During his primary campaign against challenger J.D. Hayworth, McCain came under attack for moving to the right on several issues, including immigration reform and don't ask, don't tell" -- a policy on homosexuals serving openly in the military. Criticism that McCain rejected.
"I haven't changed on Don't Ask Don't Tell," he said. "On climate change I've said we have to have nuclear power which this administration has rejected."
However, McCain conceded that he did change his stance on immigration, but said it was because he was following what the voters wanted.
"On immigration that was shifted with, frankly because the American people spoke they want the border secure," he said.

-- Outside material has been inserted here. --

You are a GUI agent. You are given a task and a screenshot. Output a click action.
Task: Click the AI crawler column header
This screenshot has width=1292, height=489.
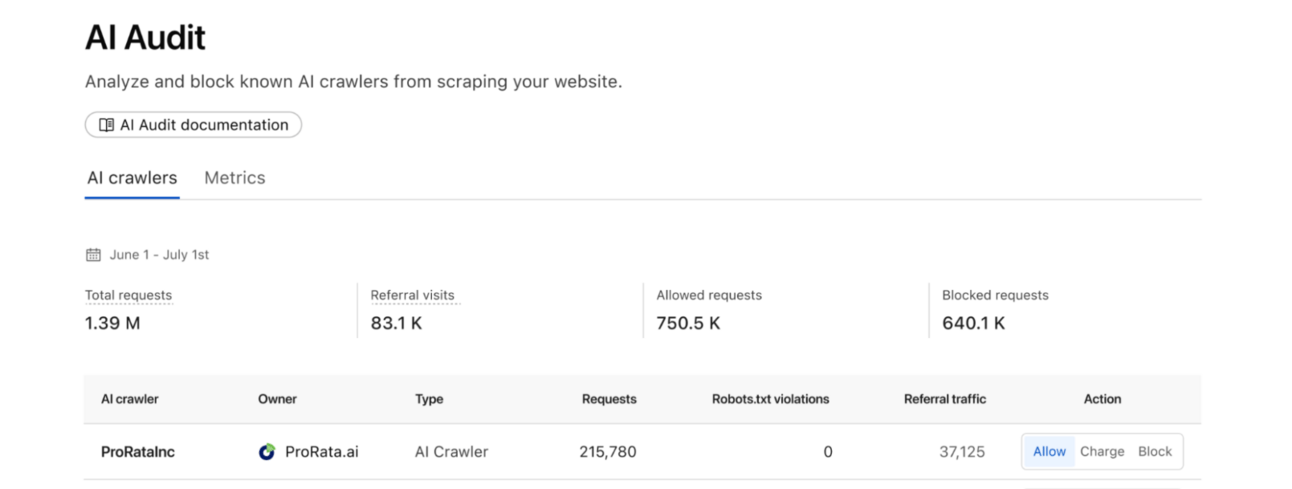click(x=130, y=399)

In an interview on April 3, 2010, McCain told Newsweek's David Margolick that he "never considered myself a maverick," prompting "The Daily Show's" Jon Stewart to skewer him, saying, "It's like 'I Can't Believe It's Not Butter' saying 'I never believed I was butter!'"

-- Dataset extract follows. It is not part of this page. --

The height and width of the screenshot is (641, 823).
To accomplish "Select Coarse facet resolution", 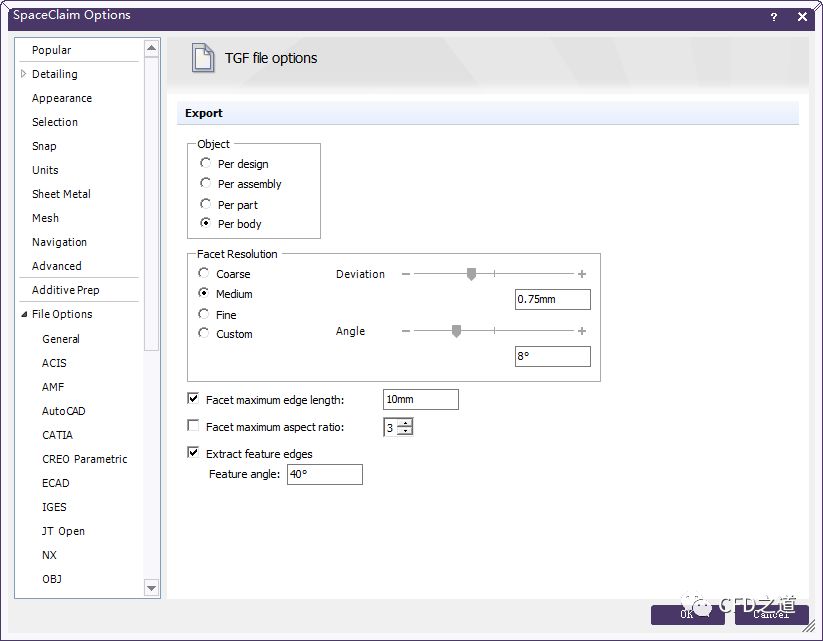I will click(204, 273).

McCain explained what he meant in his recent interview with "Nightline."
"I consider myself a person who stands up for what they believe in," he said. "When I was against President Bush on a number of issues I was called a maverick. When I was against President Obama, then I'm called a partisan. What I was trying to say -- I'm the same person."
When asked if he would ever run for president again, McCain said it was out of the question, noting that he "wasn't getting any younger."
"No. Nope. I've run twice and what was that old line by some southern politician, 'There is no education [better] than two kicks of a mule' -- the second kick."